[Collected data entries]

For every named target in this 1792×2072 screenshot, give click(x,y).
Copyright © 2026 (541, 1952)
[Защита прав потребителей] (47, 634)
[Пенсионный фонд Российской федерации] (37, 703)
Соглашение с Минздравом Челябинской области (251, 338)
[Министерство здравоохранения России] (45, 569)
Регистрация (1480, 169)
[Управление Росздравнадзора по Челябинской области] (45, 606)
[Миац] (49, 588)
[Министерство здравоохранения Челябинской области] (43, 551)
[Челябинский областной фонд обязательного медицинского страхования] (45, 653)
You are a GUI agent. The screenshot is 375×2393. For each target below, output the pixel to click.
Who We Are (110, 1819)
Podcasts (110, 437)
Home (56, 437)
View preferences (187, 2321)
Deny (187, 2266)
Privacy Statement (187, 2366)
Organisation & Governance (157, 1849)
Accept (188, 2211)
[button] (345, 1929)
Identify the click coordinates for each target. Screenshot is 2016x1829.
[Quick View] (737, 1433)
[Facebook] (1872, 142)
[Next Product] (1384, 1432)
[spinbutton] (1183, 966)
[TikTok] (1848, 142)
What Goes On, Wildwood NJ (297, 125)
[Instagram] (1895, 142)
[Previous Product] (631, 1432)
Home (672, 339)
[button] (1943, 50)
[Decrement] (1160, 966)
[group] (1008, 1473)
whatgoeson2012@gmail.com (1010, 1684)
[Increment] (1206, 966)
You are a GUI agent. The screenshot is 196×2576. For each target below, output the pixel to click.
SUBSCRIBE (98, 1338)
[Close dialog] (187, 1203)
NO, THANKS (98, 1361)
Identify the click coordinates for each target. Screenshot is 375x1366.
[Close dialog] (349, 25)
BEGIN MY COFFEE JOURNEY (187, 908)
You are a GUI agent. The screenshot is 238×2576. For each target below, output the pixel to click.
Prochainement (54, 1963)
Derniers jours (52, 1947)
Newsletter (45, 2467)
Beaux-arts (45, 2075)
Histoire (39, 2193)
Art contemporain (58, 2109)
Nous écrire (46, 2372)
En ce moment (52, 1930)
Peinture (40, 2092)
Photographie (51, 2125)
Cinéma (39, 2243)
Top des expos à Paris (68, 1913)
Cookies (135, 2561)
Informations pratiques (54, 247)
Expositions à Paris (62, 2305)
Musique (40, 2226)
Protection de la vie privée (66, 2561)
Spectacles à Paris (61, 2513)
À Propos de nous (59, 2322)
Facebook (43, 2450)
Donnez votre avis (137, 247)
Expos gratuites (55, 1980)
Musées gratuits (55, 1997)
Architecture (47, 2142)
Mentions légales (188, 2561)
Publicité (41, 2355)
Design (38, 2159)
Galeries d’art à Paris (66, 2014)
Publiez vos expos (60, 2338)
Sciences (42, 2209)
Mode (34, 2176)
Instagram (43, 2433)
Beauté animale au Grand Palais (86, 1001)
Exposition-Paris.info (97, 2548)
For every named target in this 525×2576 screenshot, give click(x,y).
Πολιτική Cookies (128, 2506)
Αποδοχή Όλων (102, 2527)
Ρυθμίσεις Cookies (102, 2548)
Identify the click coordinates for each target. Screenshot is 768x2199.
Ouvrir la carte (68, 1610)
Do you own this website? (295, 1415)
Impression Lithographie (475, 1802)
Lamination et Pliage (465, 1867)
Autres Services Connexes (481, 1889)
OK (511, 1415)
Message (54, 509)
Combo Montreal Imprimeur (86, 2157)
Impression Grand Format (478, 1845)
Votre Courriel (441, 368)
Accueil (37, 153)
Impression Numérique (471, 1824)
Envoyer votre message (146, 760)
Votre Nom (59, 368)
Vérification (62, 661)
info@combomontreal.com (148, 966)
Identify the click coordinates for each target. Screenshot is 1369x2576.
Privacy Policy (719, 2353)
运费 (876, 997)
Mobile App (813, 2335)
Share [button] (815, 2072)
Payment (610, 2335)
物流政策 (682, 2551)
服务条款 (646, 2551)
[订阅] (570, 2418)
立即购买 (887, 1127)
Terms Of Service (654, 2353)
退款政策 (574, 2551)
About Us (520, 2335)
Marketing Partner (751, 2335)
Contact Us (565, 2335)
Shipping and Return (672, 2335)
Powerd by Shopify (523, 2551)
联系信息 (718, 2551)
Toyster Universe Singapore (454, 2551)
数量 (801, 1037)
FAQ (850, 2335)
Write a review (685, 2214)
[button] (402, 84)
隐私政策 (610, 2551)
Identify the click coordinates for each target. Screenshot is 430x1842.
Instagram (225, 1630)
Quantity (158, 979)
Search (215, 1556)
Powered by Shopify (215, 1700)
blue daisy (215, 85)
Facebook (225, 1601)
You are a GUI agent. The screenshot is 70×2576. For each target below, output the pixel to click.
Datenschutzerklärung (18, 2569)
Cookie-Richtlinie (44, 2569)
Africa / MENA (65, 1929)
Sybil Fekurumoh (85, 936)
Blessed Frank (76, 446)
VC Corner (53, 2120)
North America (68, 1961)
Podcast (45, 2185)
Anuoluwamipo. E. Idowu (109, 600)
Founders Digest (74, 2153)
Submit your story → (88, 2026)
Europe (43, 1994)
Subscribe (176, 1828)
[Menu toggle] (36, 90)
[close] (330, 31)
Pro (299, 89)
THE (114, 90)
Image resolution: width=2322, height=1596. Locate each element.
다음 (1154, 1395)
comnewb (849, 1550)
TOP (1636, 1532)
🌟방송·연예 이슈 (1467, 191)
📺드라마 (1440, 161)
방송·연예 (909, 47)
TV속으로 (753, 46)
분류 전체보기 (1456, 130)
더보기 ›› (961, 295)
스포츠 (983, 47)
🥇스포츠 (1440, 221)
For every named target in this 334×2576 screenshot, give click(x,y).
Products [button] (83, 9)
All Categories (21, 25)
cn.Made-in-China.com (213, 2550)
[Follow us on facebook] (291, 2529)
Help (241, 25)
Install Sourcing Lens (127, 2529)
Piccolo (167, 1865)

# Task details
Return all data verbatim.

# Answer box
For every named target in this 1792×2072 screenshot, give click(x,y).
Copyright © 2026 (541, 1952)
[Защита прав потребителей] (47, 634)
[Пенсионный фонд Российской федерации] (37, 703)
Соглашение с Минздравом Челябинской области (251, 338)
[Министерство здравоохранения России] (45, 569)
Регистрация (1480, 169)
[Управление Росздравнадзора по Челябинской области] (45, 606)
[Миац] (49, 588)
[Министерство здравоохранения Челябинской области] (43, 551)
[Челябинский областной фонд обязательного медицинского страхования] (45, 653)
You are a GUI agent. The screenshot is 375×2393. For each target below, output the pixel to click.
Who We Are (110, 1819)
Podcasts (110, 437)
Home (56, 437)
View preferences (187, 2321)
Deny (187, 2266)
Privacy Statement (187, 2366)
Organisation & Governance (157, 1849)
Accept (188, 2211)
[button] (345, 1929)
Identify the click coordinates for each target. Screenshot is 2016x1829.
[Quick View] (737, 1433)
[Facebook] (1872, 142)
[Next Product] (1384, 1432)
[spinbutton] (1183, 966)
[TikTok] (1848, 142)
What Goes On, Wildwood NJ (297, 125)
[Instagram] (1895, 142)
[Previous Product] (631, 1432)
Home (672, 339)
[button] (1943, 50)
[Decrement] (1160, 966)
[group] (1008, 1473)
whatgoeson2012@gmail.com (1010, 1684)
[Increment] (1206, 966)
You are a GUI agent. The screenshot is 196×2576. For each target below, output the pixel to click.
SUBSCRIBE (98, 1338)
[Close dialog] (187, 1203)
NO, THANKS (98, 1361)
Identify the click coordinates for each target. Screenshot is 375x1366.
[Close dialog] (349, 25)
BEGIN MY COFFEE JOURNEY (187, 908)
You are a GUI agent. The screenshot is 238×2576. For each target below, output the pixel to click.
Prochainement (54, 1963)
Derniers jours (52, 1947)
Newsletter (45, 2467)
Beaux-arts (45, 2075)
Histoire (39, 2193)
Art contemporain (58, 2109)
Nous écrire (46, 2372)
En ce moment (52, 1930)
Peinture (40, 2092)
Photographie (51, 2125)
Cinéma (39, 2243)
Top des expos à Paris (68, 1913)
Cookies (135, 2561)
Informations pratiques (54, 247)
Expositions à Paris (62, 2305)
Musique (40, 2226)
Protection de la vie privée (66, 2561)
Spectacles à Paris (61, 2513)
À Propos de nous (59, 2322)
Facebook (43, 2450)
Donnez votre avis (137, 247)
Expos gratuites (55, 1980)
Musées gratuits (55, 1997)
Architecture (47, 2142)
Mentions légales (188, 2561)
Publicité (41, 2355)
Design (38, 2159)
Galeries d’art à Paris (66, 2014)
Publiez vos expos (60, 2338)
Sciences (42, 2209)
Mode (34, 2176)
Instagram (43, 2433)
Beauté animale au Grand Palais (86, 1001)
Exposition-Paris.info (97, 2548)
For every named target in this 525×2576 screenshot, give click(x,y).
Πολιτική Cookies (128, 2506)
Αποδοχή Όλων (102, 2527)
Ρυθμίσεις Cookies (102, 2548)
Identify the click coordinates for each target. Screenshot is 768x2199.
Ouvrir la carte (68, 1610)
Do you own this website? (295, 1415)
Impression Lithographie (475, 1802)
Lamination et Pliage (465, 1867)
Autres Services Connexes (481, 1889)
OK (511, 1415)
Message (54, 509)
Combo Montreal Imprimeur (86, 2157)
Impression Grand Format (478, 1845)
Votre Courriel (441, 368)
Accueil (37, 153)
Impression Numérique (471, 1824)
Envoyer votre message (146, 760)
Votre Nom (59, 368)
Vérification (62, 661)
info@combomontreal.com (148, 966)
Identify the click coordinates for each target. Screenshot is 1369x2576.
Privacy Policy (719, 2353)
运费 (876, 997)
Mobile App (813, 2335)
Share [button] (815, 2072)
Payment (610, 2335)
物流政策 (682, 2551)
服务条款 (646, 2551)
[订阅] (570, 2418)
立即购买 (887, 1127)
Terms Of Service (654, 2353)
退款政策 (574, 2551)
About Us (520, 2335)
Marketing Partner (751, 2335)
Contact Us (565, 2335)
Shipping and Return (672, 2335)
Powerd by Shopify (523, 2551)
联系信息 (718, 2551)
Toyster Universe Singapore (454, 2551)
数量 (801, 1037)
FAQ (850, 2335)
Write a review (685, 2214)
[button] (402, 84)
隐私政策 (610, 2551)
Identify the click coordinates for each target. Screenshot is 430x1842.
Instagram (225, 1630)
Quantity (158, 979)
Search (215, 1556)
Powered by Shopify (215, 1700)
blue daisy (215, 85)
Facebook (225, 1601)
You are a GUI agent. The screenshot is 70×2576. For each target below, output the pixel to click.
Datenschutzerklärung (18, 2569)
Cookie-Richtlinie (44, 2569)
Africa / MENA (65, 1929)
Sybil Fekurumoh (85, 936)
Blessed Frank (76, 446)
VC Corner (53, 2120)
North America (68, 1961)
Podcast (45, 2185)
Anuoluwamipo. E. Idowu (109, 600)
Founders Digest (74, 2153)
Submit your story → (88, 2026)
Europe (43, 1994)
Subscribe (176, 1828)
[Menu toggle] (36, 90)
[close] (330, 31)
Pro (299, 89)
THE (114, 90)
Image resolution: width=2322, height=1596. Locate each element.
다음 (1154, 1395)
comnewb (849, 1550)
TOP (1636, 1532)
🌟방송·연예 이슈 (1467, 191)
📺드라마 (1440, 161)
방송·연예 (909, 47)
TV속으로 (753, 46)
분류 전체보기 (1456, 130)
더보기 ›› (961, 295)
스포츠 (983, 47)
🥇스포츠 (1440, 221)
For every named target in this 334×2576 screenshot, give click(x,y).
Products [button] (83, 9)
All Categories (21, 25)
cn.Made-in-China.com (213, 2550)
[Follow us on facebook] (291, 2529)
Help (241, 25)
Install Sourcing Lens (127, 2529)
Piccolo (167, 1865)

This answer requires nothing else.